Monday, February 14, 2011

Post-sell offs, Conocophillips looks once again at growth – Capex up by 21% as against industry average of 11%


Conocophillips has outlined its 2011 capital expenditure program of US $13.5 billion, which  represents a significant increase in Exploration and Production (E&P) segment expenditures as compared to the Company’s last year’s budgetary program.

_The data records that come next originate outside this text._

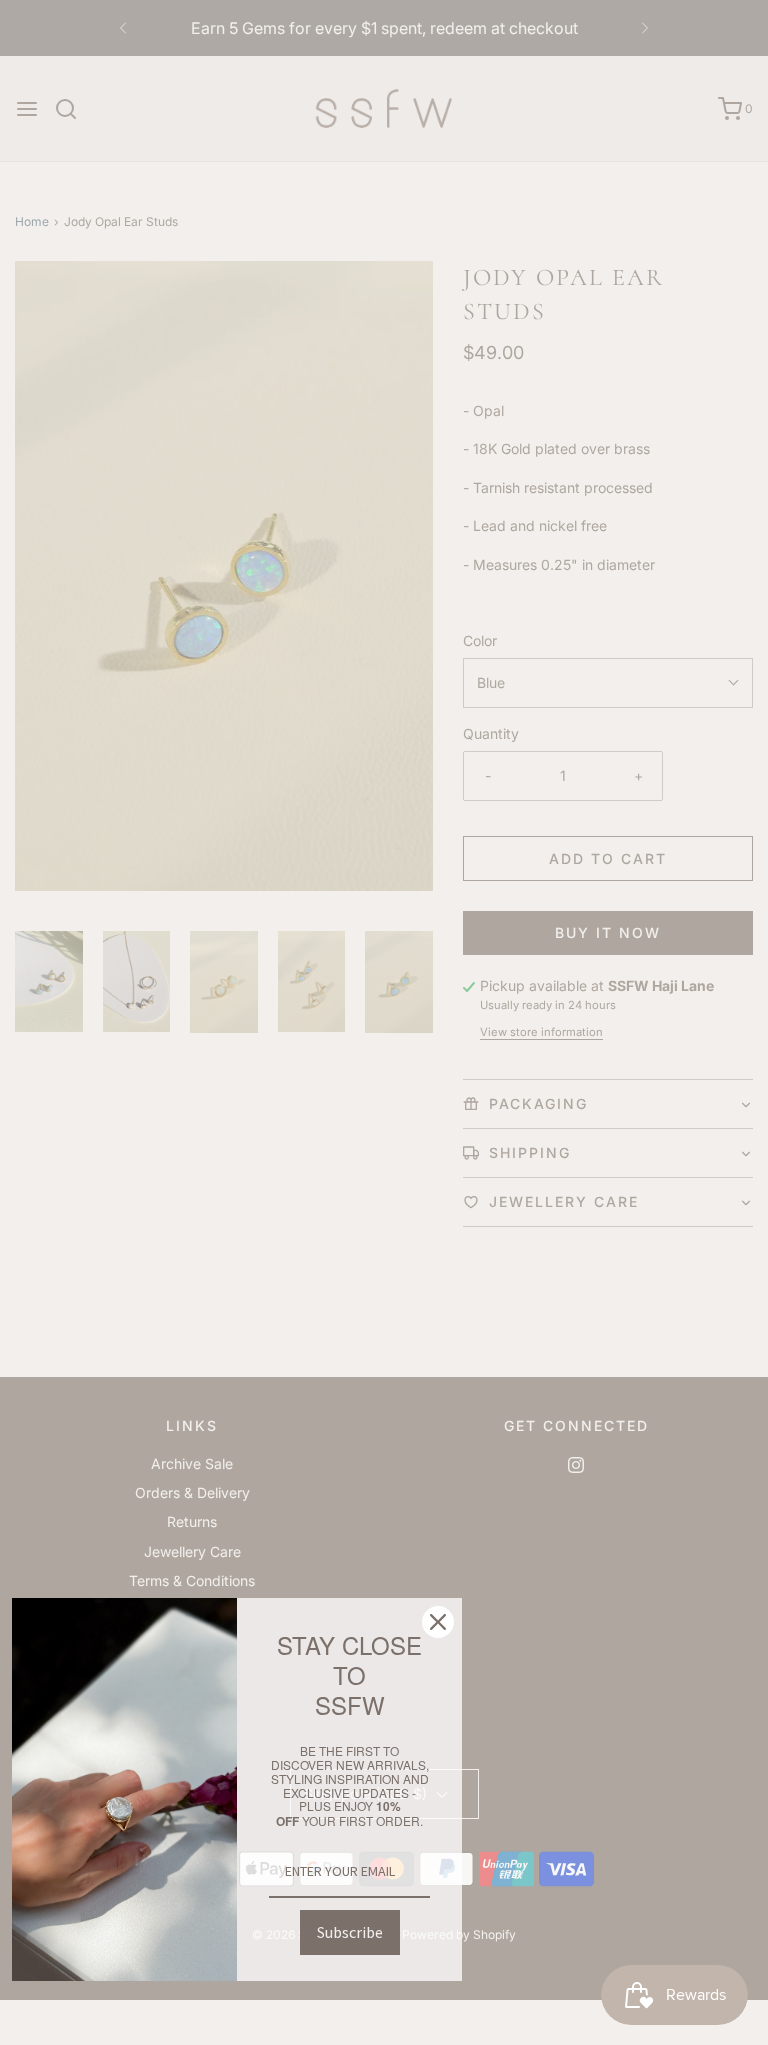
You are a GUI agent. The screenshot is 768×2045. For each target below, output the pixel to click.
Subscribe (350, 1932)
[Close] (438, 1622)
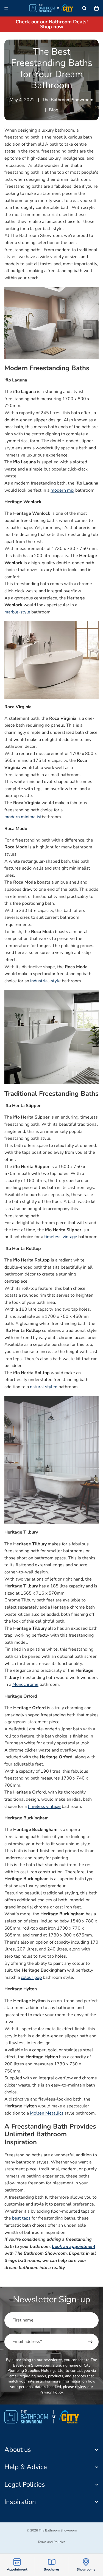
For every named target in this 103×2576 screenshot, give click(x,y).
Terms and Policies (51, 2542)
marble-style (17, 612)
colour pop (31, 1977)
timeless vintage (60, 1237)
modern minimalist (23, 817)
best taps (21, 2218)
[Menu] (6, 8)
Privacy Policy (51, 2392)
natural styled (43, 1387)
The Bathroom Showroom (58, 2530)
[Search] (84, 8)
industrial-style (45, 981)
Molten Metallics (46, 2113)
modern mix (62, 490)
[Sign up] (90, 2342)
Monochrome (25, 1684)
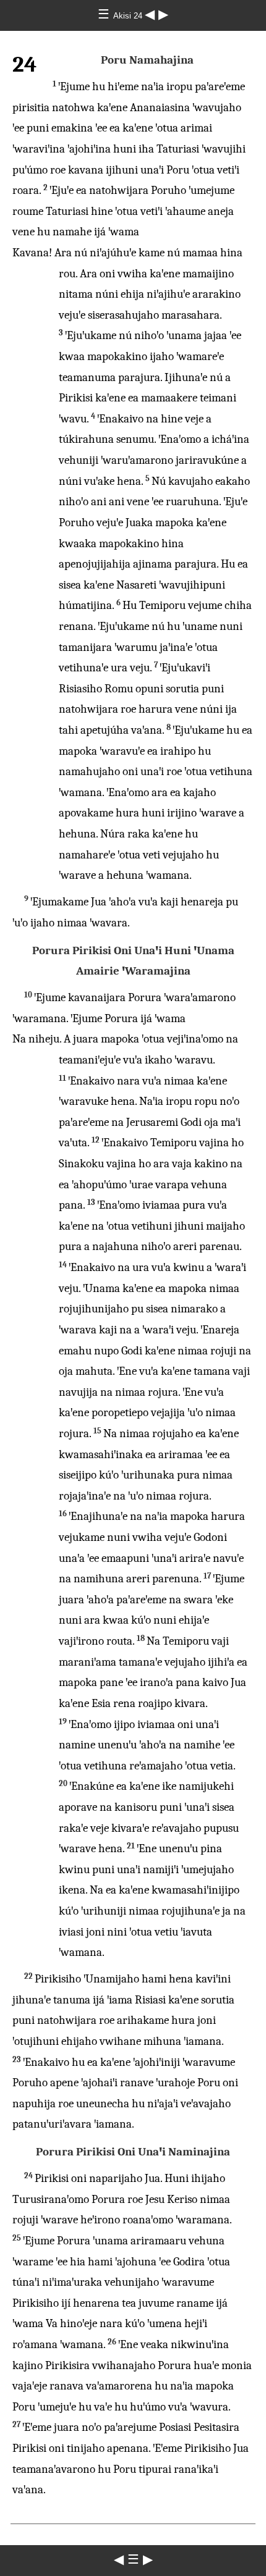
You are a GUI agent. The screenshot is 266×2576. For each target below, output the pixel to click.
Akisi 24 (129, 15)
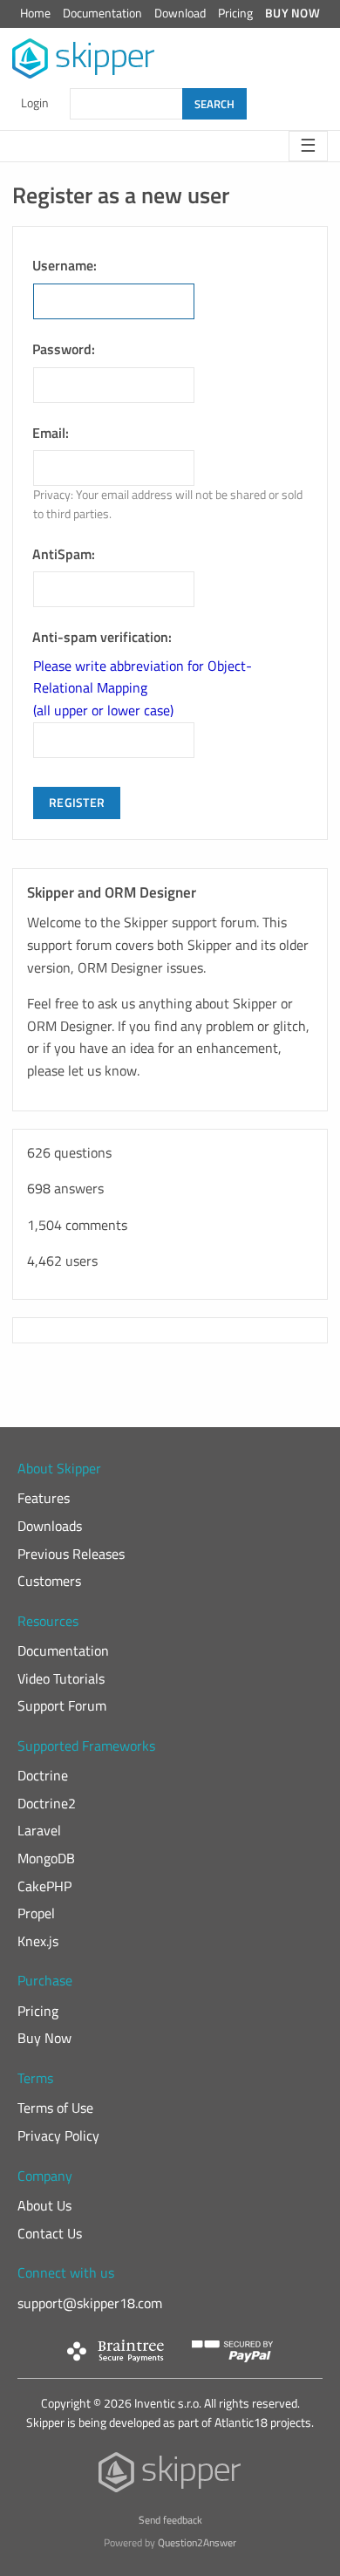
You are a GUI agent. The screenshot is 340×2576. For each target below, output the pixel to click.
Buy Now (292, 13)
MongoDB (46, 1858)
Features (43, 1497)
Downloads (49, 1525)
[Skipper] (170, 2476)
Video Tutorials (61, 1678)
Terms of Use (55, 2107)
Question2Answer (197, 2542)
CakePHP (44, 1886)
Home (35, 13)
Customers (49, 1580)
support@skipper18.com (89, 2302)
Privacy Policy (58, 2135)
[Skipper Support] (84, 58)
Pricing (235, 13)
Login (35, 103)
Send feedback (170, 2519)
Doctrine (42, 1775)
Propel (36, 1913)
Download (180, 13)
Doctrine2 (46, 1803)
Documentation (102, 13)
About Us (44, 2205)
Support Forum (61, 1705)
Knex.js (37, 1940)
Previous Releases (71, 1553)
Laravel (39, 1830)
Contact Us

Jim Mulva, chairman and chief executive officer said that, “This year’s capital budget reflects our emphasis on building the upstream business”. 

Highlights:
  • 21% increase in capital budget – from US $11.2 billion in 2010 to US $13.5 billion for 2011
  • US $12 billion for E&P activities which takes about 90% of the total budget
  • About US $1.2 billion for Refining and Marketing and US $0.3 billion for global information systems and corporate facilities
















 E&P Goals:

·         Improve margins and capital efficiency
·         Deliver production growth
·         Continue to pursue high‐impact exploration
·         Ongoing improvement in safety and operational excellence

Core Focus
North America (Capital expenditure: $6 billion)
·         United States :  Building core areas in Eagle Ford, Bakken and North Barnett  and ongoing development in the San Juan Basin and the company’s contribution to the Marine Well Containment Company in the U.S
·         Canada : Focus on existing SAGD oil sands projects and selective programs in the Western Canada gas basins, primarily on high-graded resource plays and on maintaining a substantial position for future development
·         Alaska : Development of the existing Prudhoe Bay and Kuparuk Fields, as well as the Western North Slope

Europe, Asia Pacific and Africa (Capital expenditure: $6 billion)
·         Europe : Spending on existing and new opportunities in the Greater Ekofisk Area, the Greater Britannia Fields, various Southern North Sea assets, and the development of the Jasmine and Clair Ridge projects
·         Asia Pacific : Further development of the coalbed methane-to-LNG project associated with the Australia Pacific LNG joint venture, as well as for the development of new fields offshore Malaysia, Indonesia, and offshore Vietnam
·         Africa : Onshore developments in Nigeria, Algeria and Libya and continued development of the Kashagan Field in the Caspian Sea region






Jim Mulva also said that, “This year’s capital budget reflects our emphasis on building the upstream business," said Jim Mulva, chairman and chief executive officer. "We expect competitive returns from our increased investments in North American and Australian unconventional resource projects. In addition, we are pursuing organic reserve and production growth by converting our existing resource base to proven reserves, participating in high-impact exploration wells and building acreage positions for future development."


No comments:

Post a Comment

LinkWithin

Related Posts Plugin for WordPress, Blogger...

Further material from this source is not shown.